Your goal = Can you retype each line of the records exactly as it appears, without changing anything?

Some records:
::::
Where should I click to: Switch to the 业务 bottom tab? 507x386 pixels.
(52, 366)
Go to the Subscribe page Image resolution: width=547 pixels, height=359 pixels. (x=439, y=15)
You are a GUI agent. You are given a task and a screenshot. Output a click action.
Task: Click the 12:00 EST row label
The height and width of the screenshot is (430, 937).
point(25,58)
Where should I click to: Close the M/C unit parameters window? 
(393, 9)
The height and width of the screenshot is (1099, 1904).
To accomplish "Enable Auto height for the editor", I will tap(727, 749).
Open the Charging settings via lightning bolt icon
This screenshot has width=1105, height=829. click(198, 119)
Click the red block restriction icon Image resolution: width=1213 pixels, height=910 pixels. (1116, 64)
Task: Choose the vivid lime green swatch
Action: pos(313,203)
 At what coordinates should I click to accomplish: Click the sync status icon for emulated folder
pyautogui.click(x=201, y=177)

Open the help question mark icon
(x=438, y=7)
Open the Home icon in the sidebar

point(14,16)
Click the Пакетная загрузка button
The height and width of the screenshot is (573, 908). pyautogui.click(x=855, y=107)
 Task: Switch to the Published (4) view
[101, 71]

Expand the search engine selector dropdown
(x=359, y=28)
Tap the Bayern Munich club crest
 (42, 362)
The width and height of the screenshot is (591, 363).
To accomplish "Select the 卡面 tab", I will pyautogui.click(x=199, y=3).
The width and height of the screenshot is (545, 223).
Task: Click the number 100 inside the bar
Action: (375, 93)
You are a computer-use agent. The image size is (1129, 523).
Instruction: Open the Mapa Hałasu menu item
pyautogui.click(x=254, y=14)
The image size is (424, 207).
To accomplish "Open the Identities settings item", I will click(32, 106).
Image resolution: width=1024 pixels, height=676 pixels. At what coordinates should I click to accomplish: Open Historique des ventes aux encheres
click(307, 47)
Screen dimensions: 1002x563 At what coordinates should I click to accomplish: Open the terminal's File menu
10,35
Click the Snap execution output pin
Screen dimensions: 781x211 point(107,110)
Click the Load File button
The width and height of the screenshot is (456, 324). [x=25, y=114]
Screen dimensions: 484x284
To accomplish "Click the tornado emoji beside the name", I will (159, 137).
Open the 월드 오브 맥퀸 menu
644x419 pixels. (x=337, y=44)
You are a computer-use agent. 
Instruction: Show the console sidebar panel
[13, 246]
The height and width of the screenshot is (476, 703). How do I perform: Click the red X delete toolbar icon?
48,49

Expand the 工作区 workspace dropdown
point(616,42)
::::
Completed exercise =
Where should I click to: Switch to the 业务 bottom tab? 507x386 pixels.
(52, 366)
Go to the Subscribe page Image resolution: width=547 pixels, height=359 pixels. (x=439, y=15)
You are a GUI agent. You are given a task and a screenshot. Output a click action.
Task: Click the 12:00 EST row label
The height and width of the screenshot is (430, 937).
point(25,58)
Where should I click to: Close the M/C unit parameters window? 
(393, 9)
The height and width of the screenshot is (1099, 1904).
To accomplish "Enable Auto height for the editor", I will tap(727, 749).
Open the Charging settings via lightning bolt icon
This screenshot has width=1105, height=829. click(198, 119)
Click the red block restriction icon Image resolution: width=1213 pixels, height=910 pixels. (1116, 64)
Task: Choose the vivid lime green swatch
Action: pos(313,203)
 At what coordinates should I click to accomplish: Click the sync status icon for emulated folder
pyautogui.click(x=201, y=177)

Open the help question mark icon
(x=438, y=7)
Open the Home icon in the sidebar

point(14,16)
Click the Пакетная загрузка button
The height and width of the screenshot is (573, 908). pyautogui.click(x=855, y=107)
 Task: Switch to the Published (4) view
[101, 71]

Expand the search engine selector dropdown
(x=359, y=28)
Tap the Bayern Munich club crest
 (42, 362)
The width and height of the screenshot is (591, 363).
To accomplish "Select the 卡面 tab", I will pyautogui.click(x=199, y=3).
The width and height of the screenshot is (545, 223).
Task: Click the number 100 inside the bar
Action: (375, 93)
You are a computer-use agent. The image size is (1129, 523).
Instruction: Open the Mapa Hałasu menu item
pyautogui.click(x=254, y=14)
The image size is (424, 207).
To accomplish "Open the Identities settings item", I will click(32, 106).
Image resolution: width=1024 pixels, height=676 pixels. At what coordinates should I click to accomplish: Open Historique des ventes aux encheres
click(307, 47)
Screen dimensions: 1002x563 At what coordinates should I click to accomplish: Open the terminal's File menu
10,35
Click the Snap execution output pin
Screen dimensions: 781x211 point(107,110)
Click the Load File button
The width and height of the screenshot is (456, 324). [x=25, y=114]
Screen dimensions: 484x284
To accomplish "Click the tornado emoji beside the name", I will (159, 137).
Open the 월드 오브 맥퀸 menu
644x419 pixels. (x=337, y=44)
You are a computer-use agent. 
Instruction: Show the console sidebar panel
[13, 246]
The height and width of the screenshot is (476, 703). How do I perform: Click the red X delete toolbar icon?
48,49

Expand the 工作区 workspace dropdown
point(616,42)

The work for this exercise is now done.